Here, for example we can see the documentation generated for the fct_customer_orders
model:
And here, we can see its lineage graph, where we can observe its dependencies, and the data sources used.
Let's go by parts to understand all the change we proposed here.
dbt Validate
First, we included this TaskGroup to run the following commands:
For example, the first task dbt_debug
, is in charge of testing the connection agains the database. If everything is ok, we should see the following:
And when running dbt_compile
, we will refresh the manifest.json
file:
dbt Run
Now, we will have one task per model to run, all grouped under the same TaskGroup The dependencies are taken from the manifest.json
file, so we will keep the desired consistency on the running of the models. Let's look for example to the logs generated after running model.jaffle_shop.fct_customer_orders
model, there we will find both the command executed and the dbt log:
dbt Test
We also grouped all the tests together on the same TaskGroup
and we see that there is one task per test. Let's look the log of test.jaffle_shop.assert_positive_total_for_payments
to check everything went fine:
dbt Docs
This task is responsible of executing the following command:
Generating the .html
file that is hosted on localhost:80
.
Of course we can rely on dbt
's testing suite to create more complex tests, such as the one we created on jaffle_shop/tests/assert_positive_total_for_payments.sql
, but what if we want to use Great Expectations
library? How can we include it on our current project?
For this, we created the model_level_dbt_great_expectations_dag
adding some tasks to the previous DAG. We are going to use the GreatExpectationsOperator
that we can find on the airflow-provider-great-expectations
library. Here I decided to split the Great Expectations
validations in 2: sources and targets. The sources validations we are going to execute them at the beginning of the DAG, and the targets validations, at the end, after running the dbt
models.
Where great_expectations_sources
is in charge of validating the three source tables, while great_expectations_targets
validates dev.fct_customer_orders
table. This can be seen when expanding the TaskGroups
When executing targets.dev__fct_customer_orders
we can see the logs to check that the validations passed ok:
To further understand how to create the Expectations, you can check my great-expectations-postgres-tutorial repository.
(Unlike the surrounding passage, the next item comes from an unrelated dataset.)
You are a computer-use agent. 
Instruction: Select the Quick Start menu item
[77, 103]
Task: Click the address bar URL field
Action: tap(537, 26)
But basically, we can find all the defined validations on the great_expectations
directory. There I defined different expectations for different tables: jaffle_shop.customers
, jaffle_shop.orders
, stripe.payment
and dev.fct_customer_orders
. The expectations defined are in charge of validating the columns data types, uniqueness and not null values of the tables primary key.
Here, also we added another nginx
server to host the Great Expectations
documentation, we can go to localhost:81
and see the runs results and the defined validations on each table.
The final part of this project, is to connect the data model to a visualization tool. For this we are going to use Apache Superset
and connect it to the PostgreSQL
database, so time the model runs and updates the data model, we can visaulize the new data.
To do so, we are going to use Apache Superset
official docker-compose.yml
file and build it. The file can be found here. The only thing we should do, is to attach the same network as the one where Airflow
and PostgreSQL
are running. We can add this at the end of the .yml
file:
networks:
default:
external: true
name: open-source-data-stack_default
Now we can build Apache Superset
by running:
$ cd superset
$ docker-compose -f docker-compose-non-dev.yml up
This will run Apache Superset
at localhost:8088
, we can access by using admin as both user and password. Once we log in, we can create the connection to the database.
We also need to create a dataset, that will be the same dev.fct_customer_orders
table.
Once created, we can start creating charts to create our Jaffle Shop dashboard. We will create two plots:
- Daily Orders: is counting the orders grouped by order_date
- Daily LTV: is summing the customer_lifetimevalue per order_date
Also we are going to create a filter, to filter by Customer ID in case we want to. In this way, we have created our Jaffle Shop dashboard.